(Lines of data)
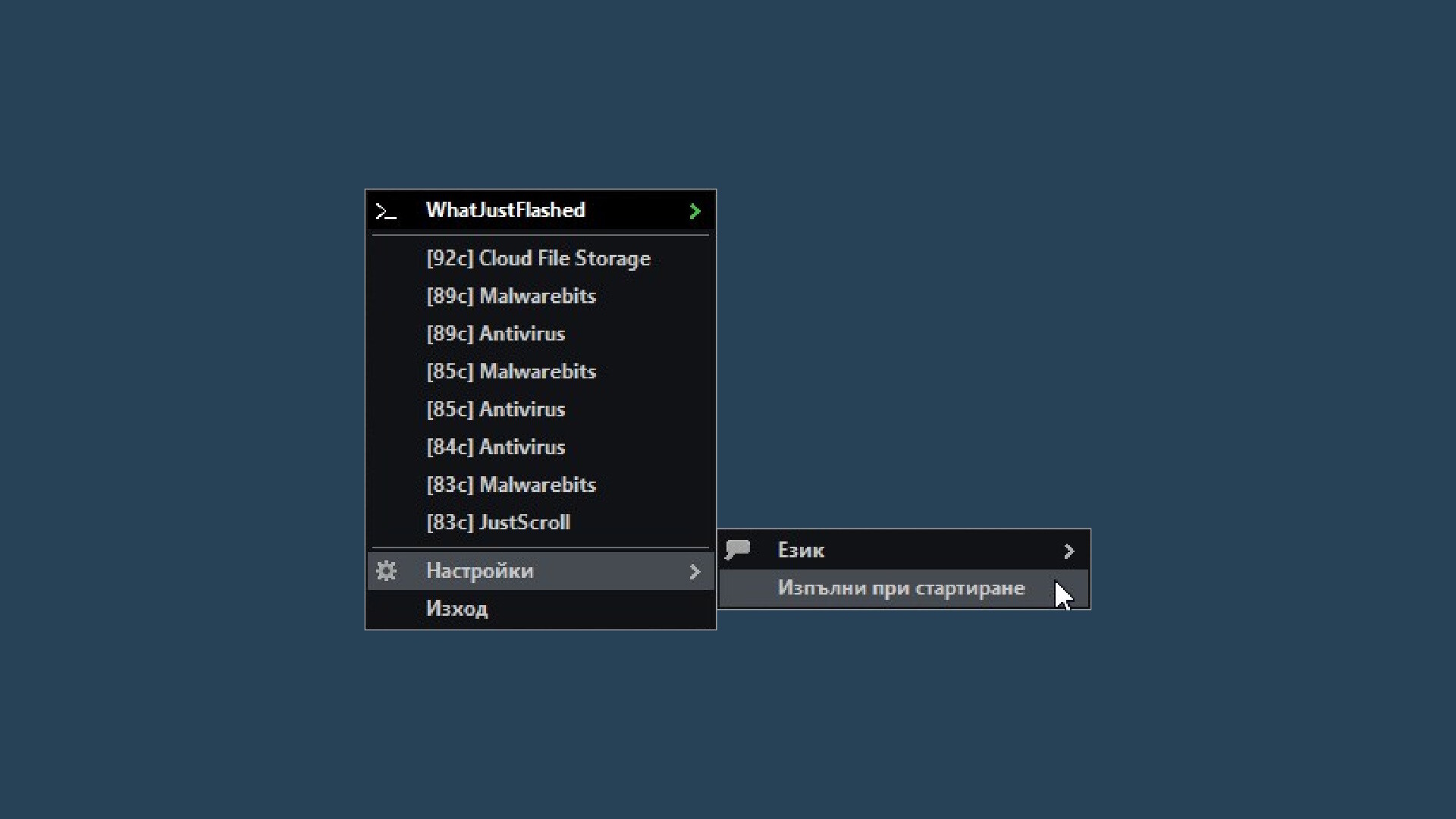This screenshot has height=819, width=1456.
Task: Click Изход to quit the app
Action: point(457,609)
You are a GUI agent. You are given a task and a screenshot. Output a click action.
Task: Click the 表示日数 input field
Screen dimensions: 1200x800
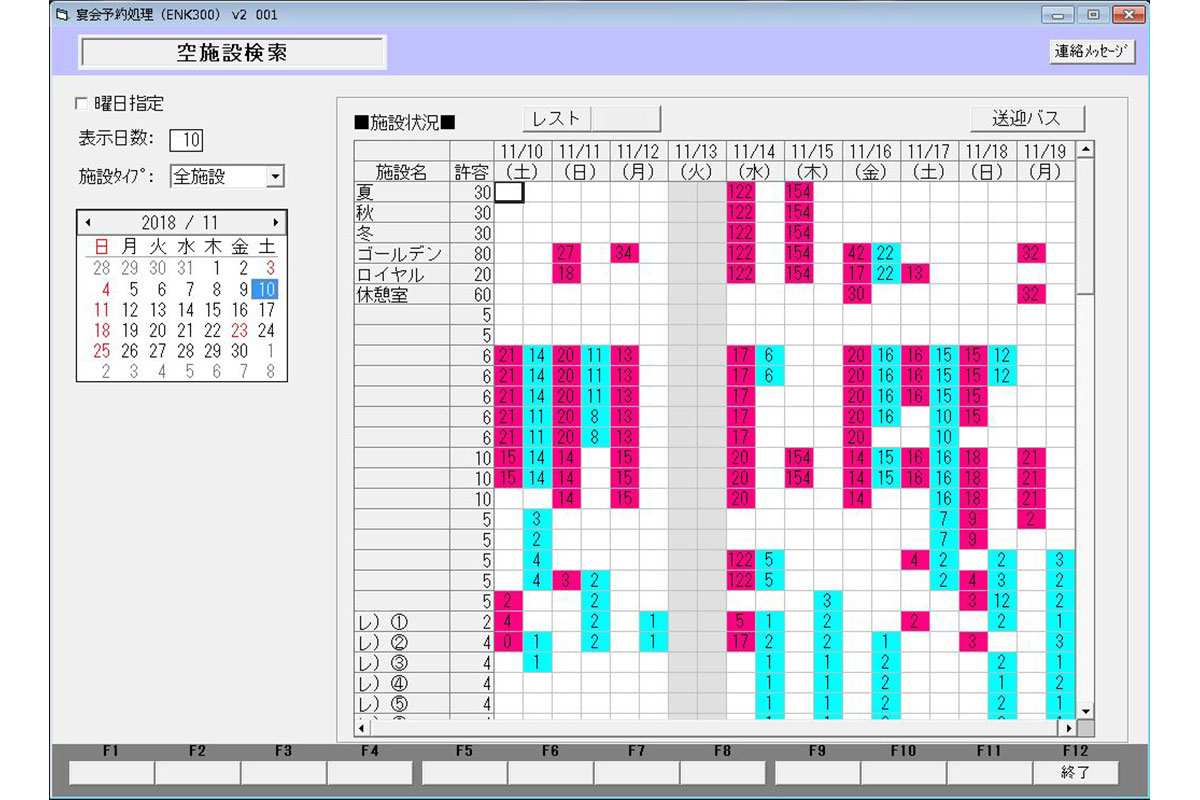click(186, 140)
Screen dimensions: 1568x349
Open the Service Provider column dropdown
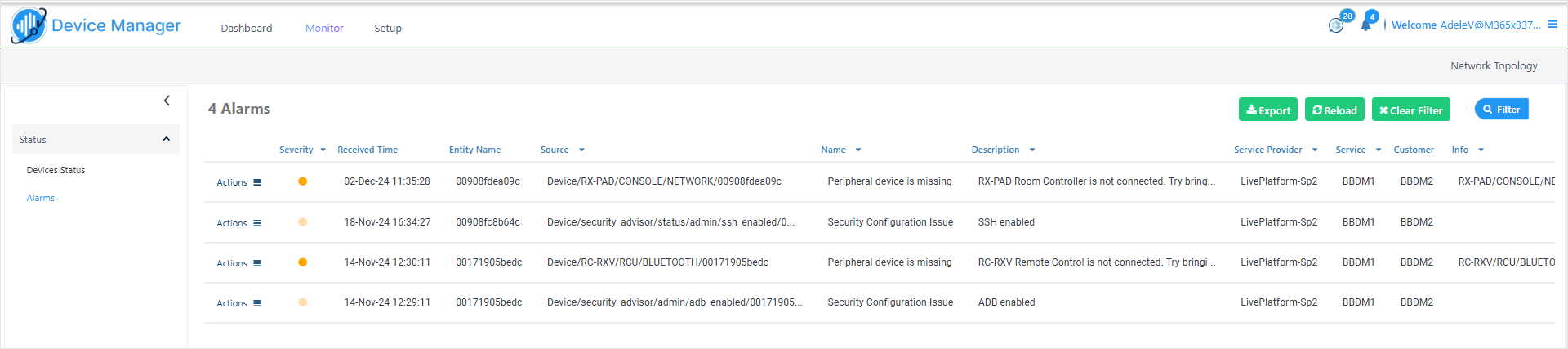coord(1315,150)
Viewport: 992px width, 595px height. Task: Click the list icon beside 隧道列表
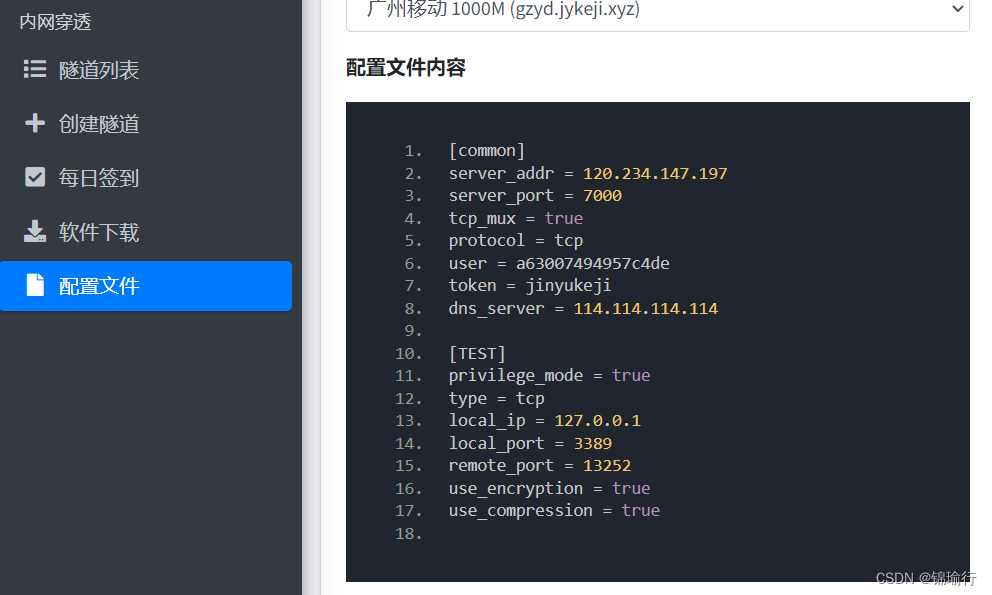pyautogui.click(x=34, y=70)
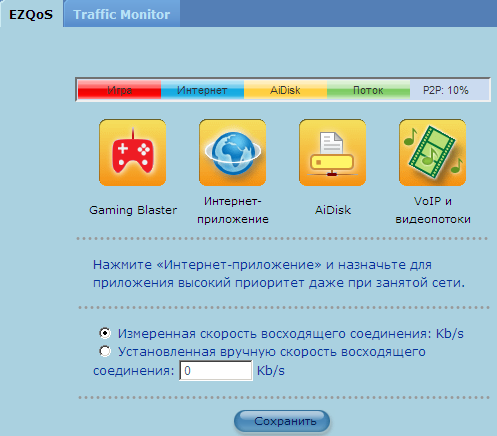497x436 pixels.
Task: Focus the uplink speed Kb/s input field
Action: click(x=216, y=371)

==

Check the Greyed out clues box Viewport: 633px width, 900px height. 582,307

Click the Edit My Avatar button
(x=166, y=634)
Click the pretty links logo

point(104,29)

...

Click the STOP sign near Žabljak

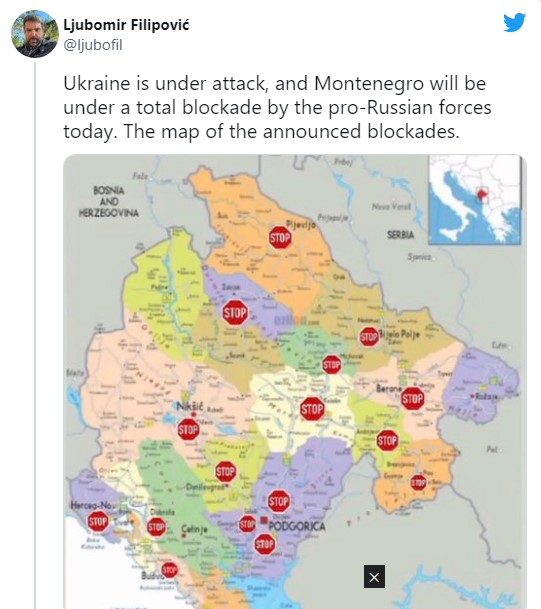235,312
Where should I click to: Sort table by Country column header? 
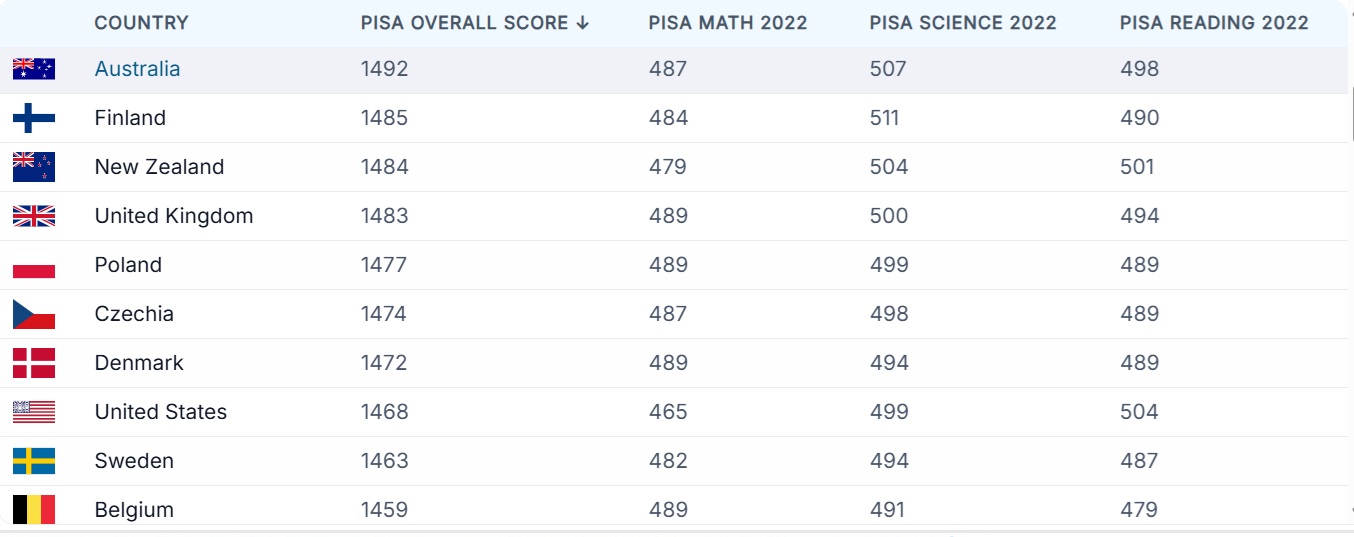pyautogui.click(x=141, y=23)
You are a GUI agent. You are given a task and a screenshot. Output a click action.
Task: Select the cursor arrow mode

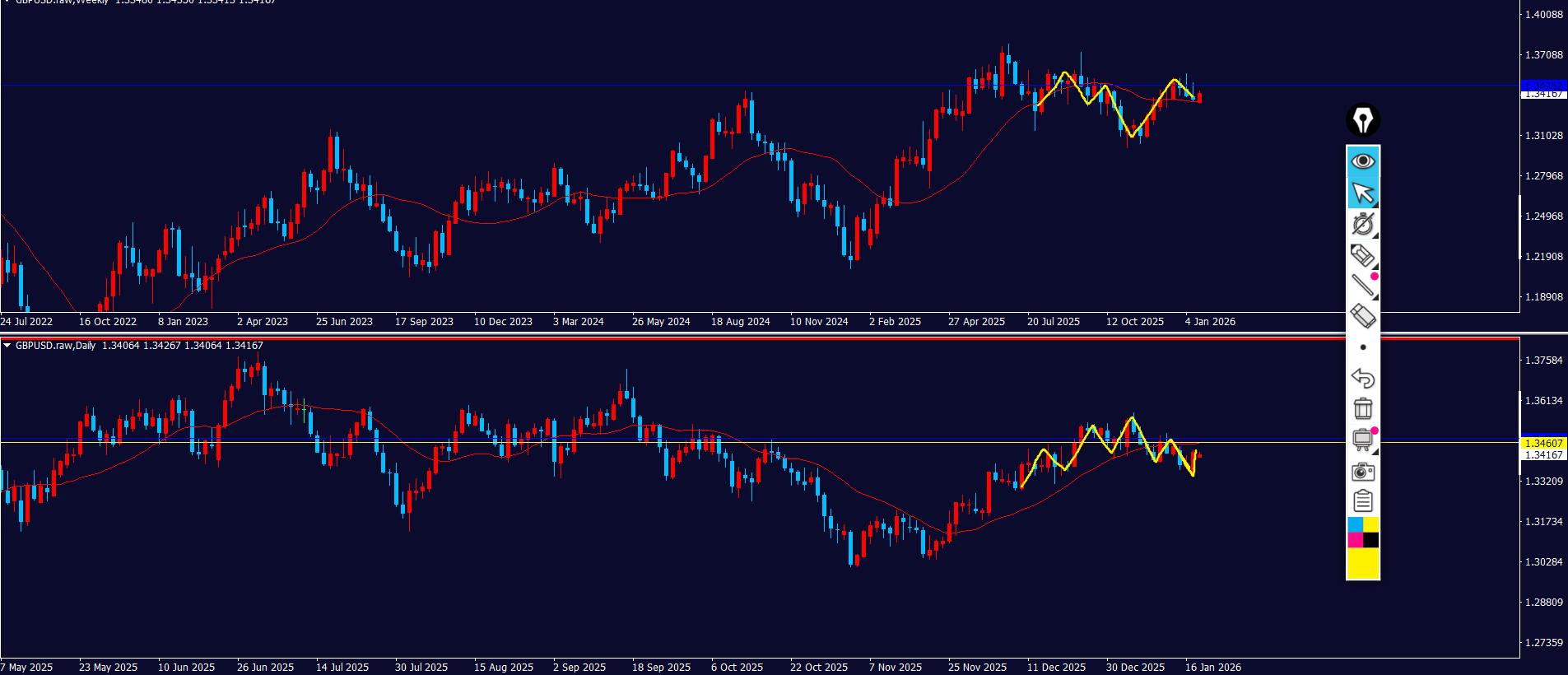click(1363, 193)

EXERCISE OBJECTIVE
Retype the part of the listing that opens with the line containing "Where should I" and closes with the line containing "click(1363, 193)", both lines included. Leave the pictures out of your answer.

ANSWER TO THE TASK
Where should I click to: Sort table by Country column header? 
pyautogui.click(x=141, y=23)
You are a GUI agent. You are given a task and a screenshot. Output a click action.
Task: Select the cursor arrow mode

click(1363, 193)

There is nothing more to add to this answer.